Page and screen pointing data:
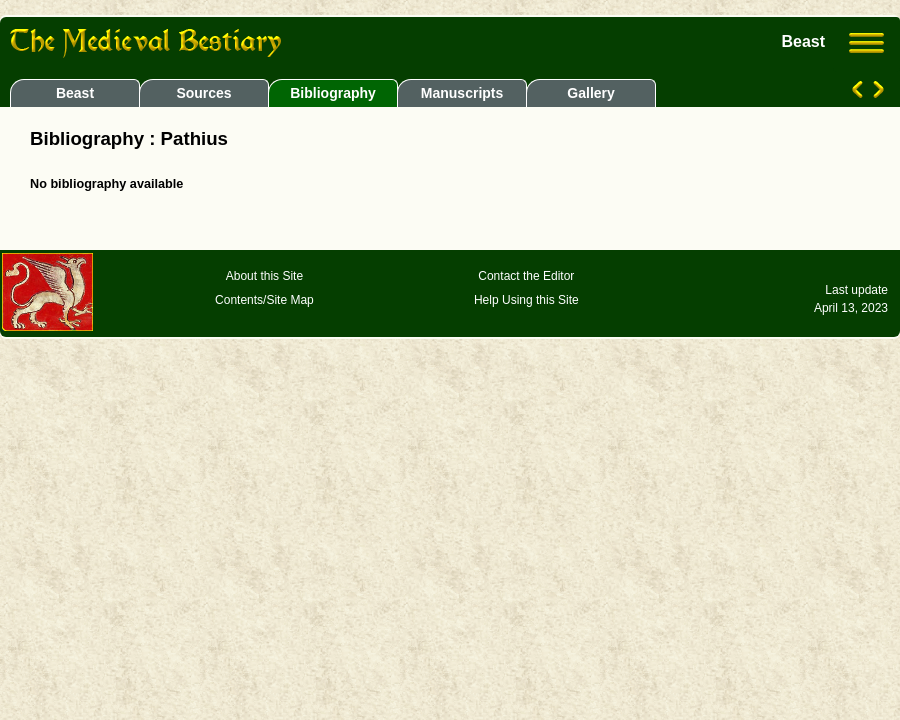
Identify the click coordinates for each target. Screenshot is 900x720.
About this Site (264, 276)
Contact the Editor (526, 276)
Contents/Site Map (264, 300)
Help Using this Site (526, 300)
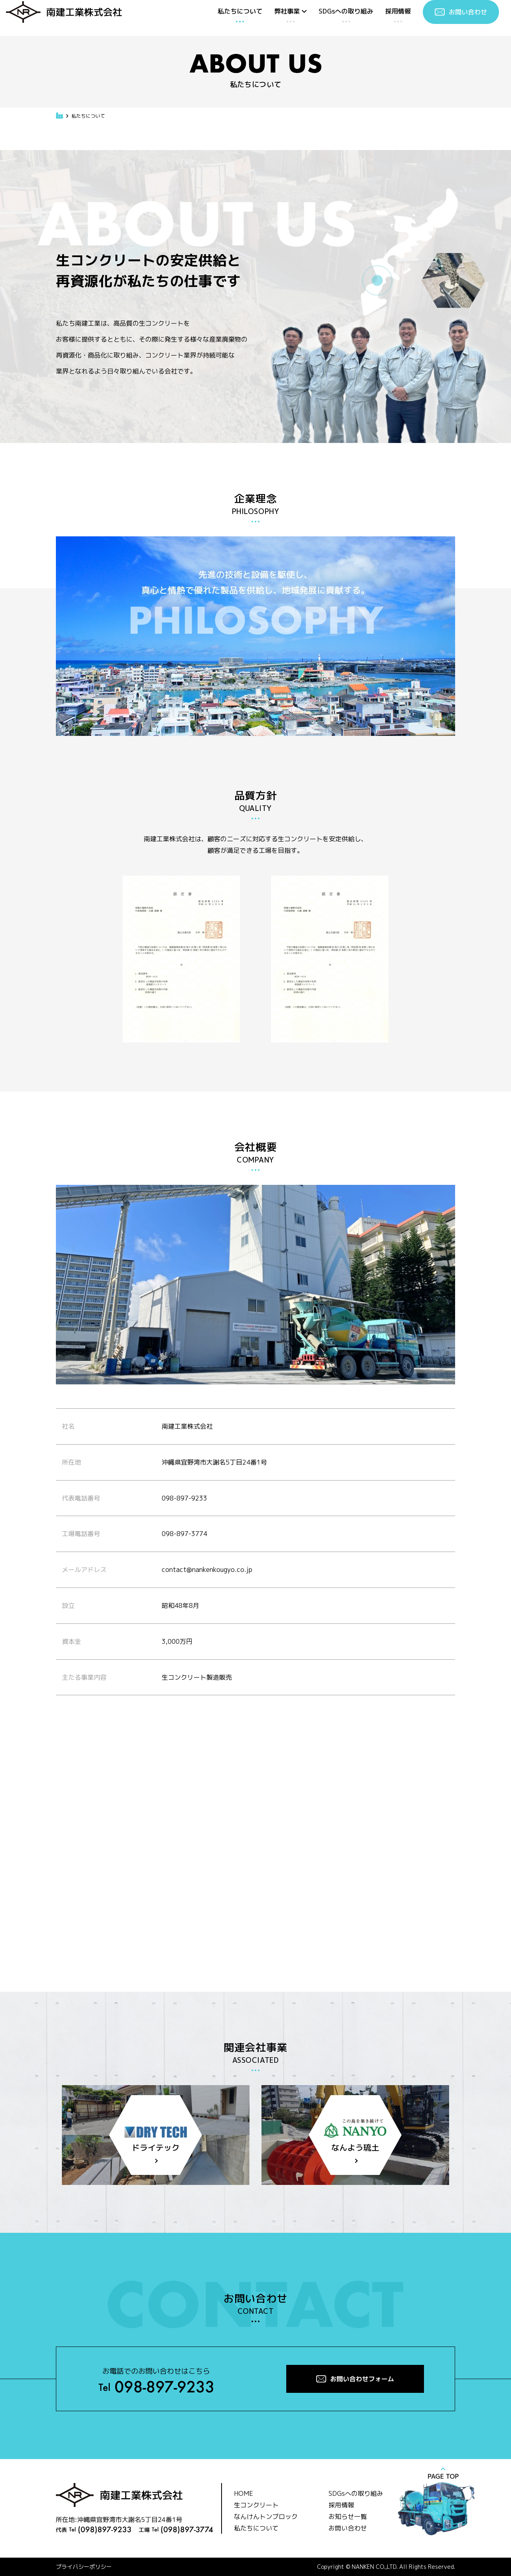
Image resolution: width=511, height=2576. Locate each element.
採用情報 (398, 11)
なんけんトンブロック (266, 2516)
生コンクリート (256, 2505)
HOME (243, 2493)
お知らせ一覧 (348, 2516)
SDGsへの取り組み (346, 11)
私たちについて (240, 11)
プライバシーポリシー (84, 2566)
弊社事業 (290, 11)
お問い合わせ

Given exercise: Repeat every line of the records above word for word, leaving out the pictures.

Task output:
Identify the click coordinates for each target. Screenshot is 900x720.
About this Site (264, 276)
Contact the Editor (526, 276)
Contents/Site Map (264, 300)
Help Using this Site (526, 300)
Image resolution: width=511, height=2576. Locate each element.
採用情報 (398, 11)
なんけんトンブロック (266, 2516)
生コンクリート (256, 2505)
HOME (243, 2493)
お知らせ一覧 (348, 2516)
SDGsへの取り組み (346, 11)
私たちについて (240, 11)
プライバシーポリシー (84, 2566)
弊社事業 (290, 11)
お問い合わせ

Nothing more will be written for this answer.